Four Dimensions: imagine the exact same book 10 times on one shelf. How would you represent getting each letter “in the same position” in that dimension? Here’s how.
Think about the first book. Now think about page 53. Go think about the 10th line, the fourth letter in from the left. Got it? Anybody who’s every looked up a word in a dictionary has sort of done this. Please tell me you’ve used a dictionary instead of googling or wiki-ing everything. I think wiki-ing is a word. Maybe I’ll google it.
Anyway, once you’ve located your letter, get the NEXT book from the shelf. Again, go to page 53, line 10, letter 4 from the left. Now, get the next book, do it again, and then the next book…you get the picture. Each of the selected page/line/letters is IN A STRAIGHT LINE in your new fourth dimension. You couldn’t really use a drill press for this case.
Five Dimensions: imagine the exact same shelf from the 4-dimension example, stacked 5 high as a bookshelf. Maybe oak. Or mahogany.
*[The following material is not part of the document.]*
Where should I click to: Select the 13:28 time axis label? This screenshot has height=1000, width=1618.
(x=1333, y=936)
I’ve always liked mahogany. Remember, we’re trying to visualize here. So if you pick the fourth book from each shelf, then open each book to page 53, line 10, letter 4.
Six Dimensions: imagine the exact same bookshelf stood side by side as a library aisle. Mahogany would probably be too expensive in that case. Maybe just some pine or metal. Anyway, on each bookshelf, go to the second shelf, pick the fourth book, open each book to page 53, line 10, letter 4.
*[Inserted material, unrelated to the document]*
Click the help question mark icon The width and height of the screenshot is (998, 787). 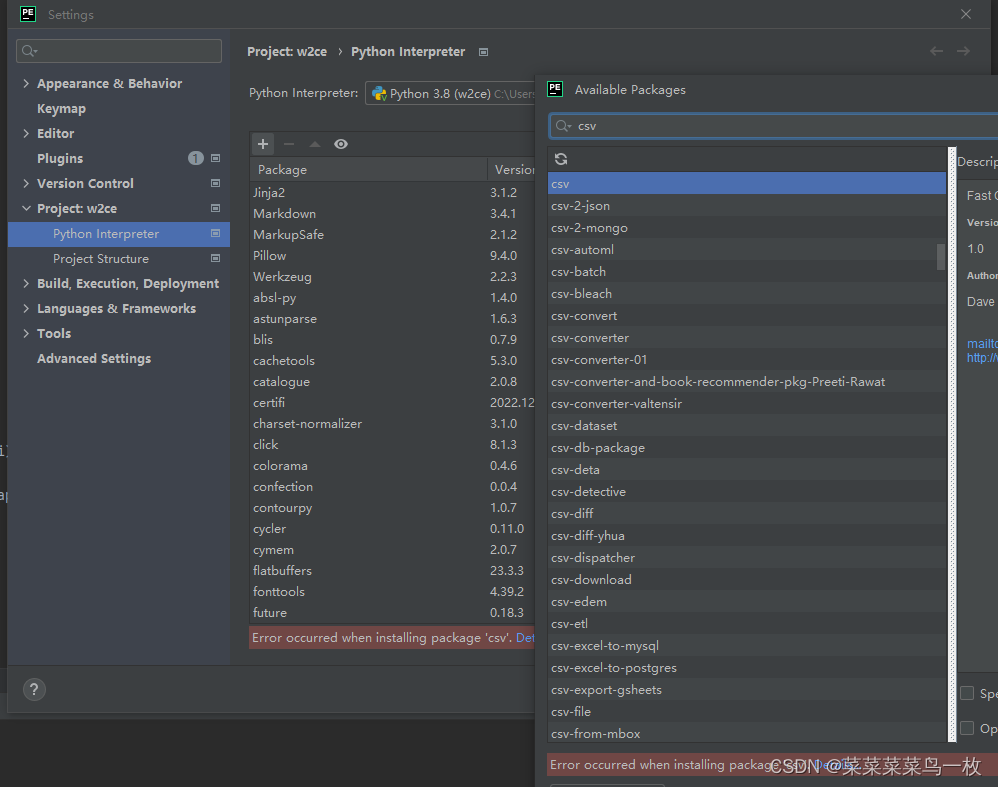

As we get further up in the dimensions, it gets harder to identify “straight lines”. So, I’ll give you some tricks for how to visualize the overall intent of the dimension, and leave it as an exercise for the bored or pedantic to figure out how to locate “letters in the same position” in each example.
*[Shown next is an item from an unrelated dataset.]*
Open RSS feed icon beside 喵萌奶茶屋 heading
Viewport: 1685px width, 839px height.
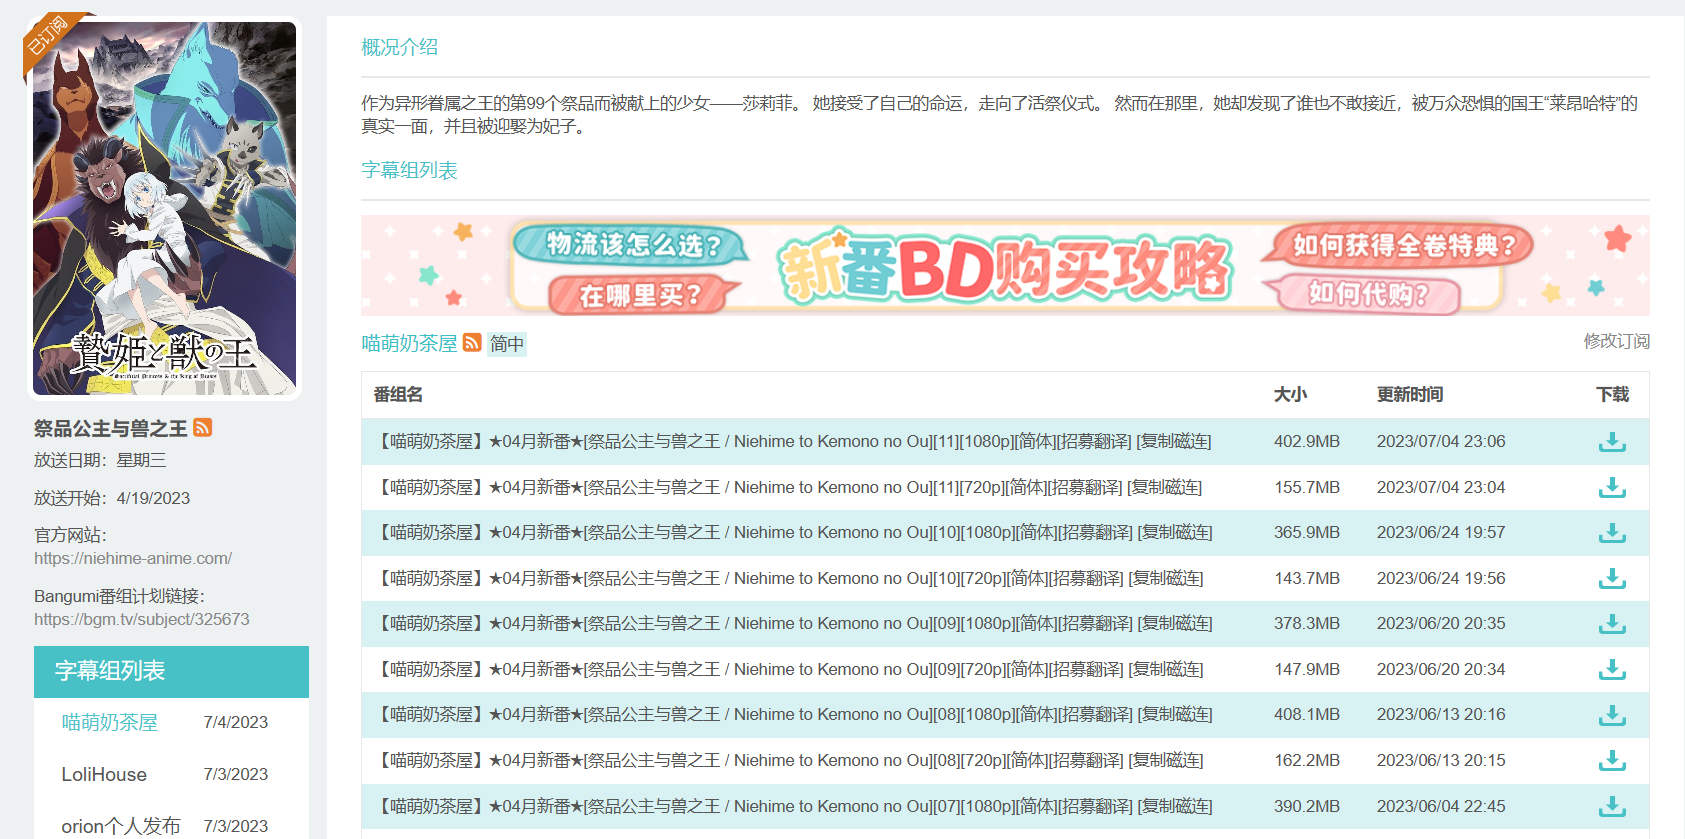click(472, 343)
Seven Dimensions: imagine the same aisle from dimension six, back to back with other aisles in a room. Think of a school library. Shhhh.
Eight Dimensions: imagine the same room side by side with other rooms on an entire floor. Maybe it would look like Powell’s in Portland. Look it up.
Nine Dimensions: imagine the same floor stacked 5 floors high as an entire public library. Again, SHHHHH.
Ten Dimensions: imagine the same entire library beside other libraries on the same street. This should be easy to do…just think of that street in every town that has all the fast-food restaurants. Now imagine them as libraries.
Congratulations! You are now competent to understand string theory. But wait, there’s more!
Eleven Dimensions: imagine the same street identically reproduced in another city. We already got to imagine that every city has a fast-food restaurant street…change them ALL to libraries. See? Easy! Good luck finding french fries, though.
Congratulations! You are now competent to understand m-theory. Please publish your findings for the rest of us.
And yet, we can even go higher:
12 dimensions: imagine the same city from 11 dimensions along with other cities in the same country
13 dimensions: imagine the same country with other countries on the same continent
14 dimensions: imagine the same continent with other continents on the same planet
15 dimensions: imagine the same planet with other planets in the same star system
16 dimensions: imagine the same star system with other star systems in a constellation
17 dimensions: imagine the same constellation with other constellations in a spiral arm
18 dimensions: imagine the same spiral arm with other spiral arms in the same galaxy
19 dimensions: imagine the same galaxy along with other galaxies in a local group
20 dimensions: imagine the same local group with other local groups in a cluster
21 dimensions: imagine the same cluster with other clusters in a supercluster
And so on, and so on. Dimensions without end, as far as your imagination can take you. Enjoy! And, if you conquer the cosmos with your new-found understanding of dimensions, please be kind to the citizens.